Association president S.C. Tanner emphasized the need for bathing facilities for railway workers. While not directly related to railroad cooking, Tanner's story drove his point home and gave his listeners mild comic relief from convention business.
Fast forward to the 1918 convention. The association again convened its annual convention in Chicago.
The body, made up of superintendents of bridges and buildings from railroads across the United States, adjourned into several committees to discuss pressing issues of the day.
One such committee exploded "small versus large gangs for maintenance work." Chairman J.P. Wood of the Santa Fe Railroad summarized the findings of the committee:
"I believe that a crew composed of a foreman and five to seven men is preferable to a larger one for general maintenance work and that the work is done more efficiently and economically."
As expected, the chairman's report and ensuing discussion among committee members focused on the factors that influence crew size.
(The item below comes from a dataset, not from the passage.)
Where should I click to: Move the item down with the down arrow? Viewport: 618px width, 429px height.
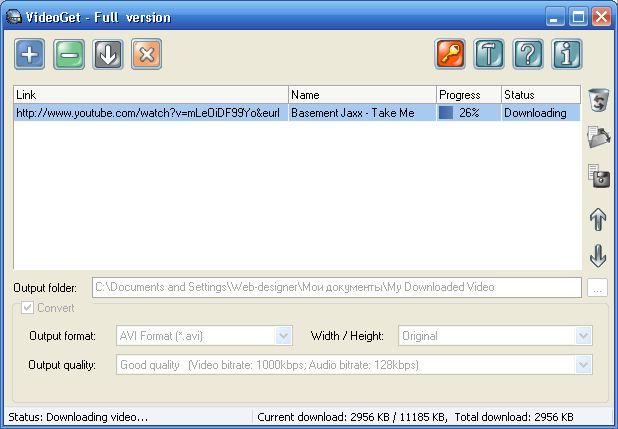point(598,256)

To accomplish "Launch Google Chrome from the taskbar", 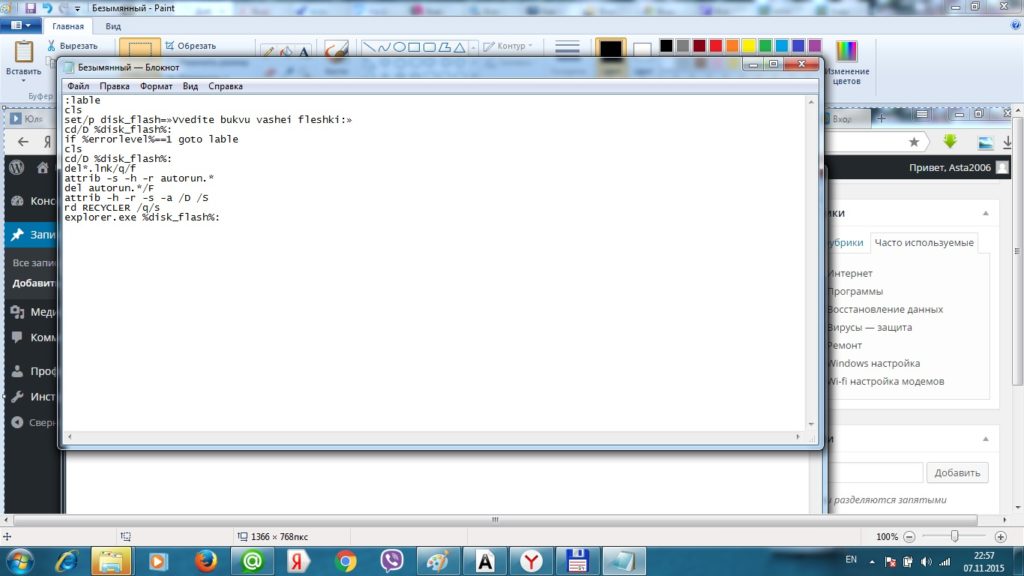I will click(x=346, y=560).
"A gang of from 6 to 7 men can work to good advantage without getting in each other's way and can accomplish practically as much as a larger crew on the average job of this kind, especially where the (railroad) traffic is all heavy," said Mr. Wood.
Routine, that is, until a bridge and building superintendent from small railroad in Owosso, Michigan interjected this thought:
Our railroad is a small railroad and has only a couple of bridge gangs, one or two building gangs and a dock gang; the largest of these gangs comprises seven men including the foreman. If anything heavier than that comes up we have to double them up. The building gang runs as small as four men. The only question, of course, is the overhead expense. Most of these gangs nowadays insist on having a cook. Then if you give a gang of seven men a cook, the gang of four wants a cook also. I was wondering what the rest of the railroads do in the matter of cooks and how large a gang they have before they install a cook.One wonders why men who spent their careers building and maintaining bridges on the right-of-way concerned themselves with cooks. After all, allowing one man from a crew of seven or eight to devote his day to cooking significantly drove overhead costs.
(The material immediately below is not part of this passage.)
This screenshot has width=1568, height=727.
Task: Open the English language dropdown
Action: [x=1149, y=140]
The superintendent of bridges and buildings for the Bangor and Aroostook Railroad, W.E. Alexander, answered Mr. Turnbull's concerns. The BAR used good cooks to draw quality craftsmen to the employ of the railroad, especially under the low wage conditions of the era.
"Then we furnish a good outfit and a good cook," explained Mr. Alexander. "The foundation of a successful crew is a good cook and plenty to eat."
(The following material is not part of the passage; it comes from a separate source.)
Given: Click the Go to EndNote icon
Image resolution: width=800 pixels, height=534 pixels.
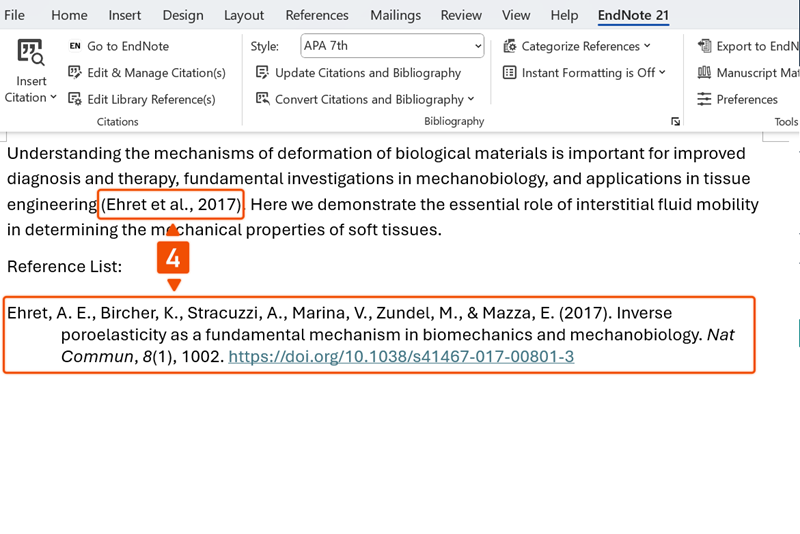Looking at the screenshot, I should 75,46.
The BAR found an innovated way to take care of that need. Mr. Alexander continued:
The company furnishes the cook and the men furnish the outfit with dishes, clothing, bedding, fuel and a stove, each man paying his share for the food which he eats. They are charged their board and settle among themselves the amount due from each so the company does not bother about boarding them. Under such conditions we find we can get men better than we could before.This arrangement the crew was responsible for purchasing their own food, as the company only provided the cook and kitchen. The crew could eat as good or as poorly as it wanted or could afford.
I suspect a crew with limited financial resources could still eat well. A good cook could buy food from the railroad commissary or local market and fix up flavorful meals that filled the belly.
As Mr. Alexander said, a good cook, one who provided lots of good food to a crew, was worth his weight to the railroad.
Source: American Railway Bridge and Building Association, Proceedings of the 28th annual convention of the American Railway Bridge and Building Association, (Brethren Publishing House: Elgin, Ill.), Volume 28, pages 141-3. The convention was held in Chicago, October 15 to 17, 1918.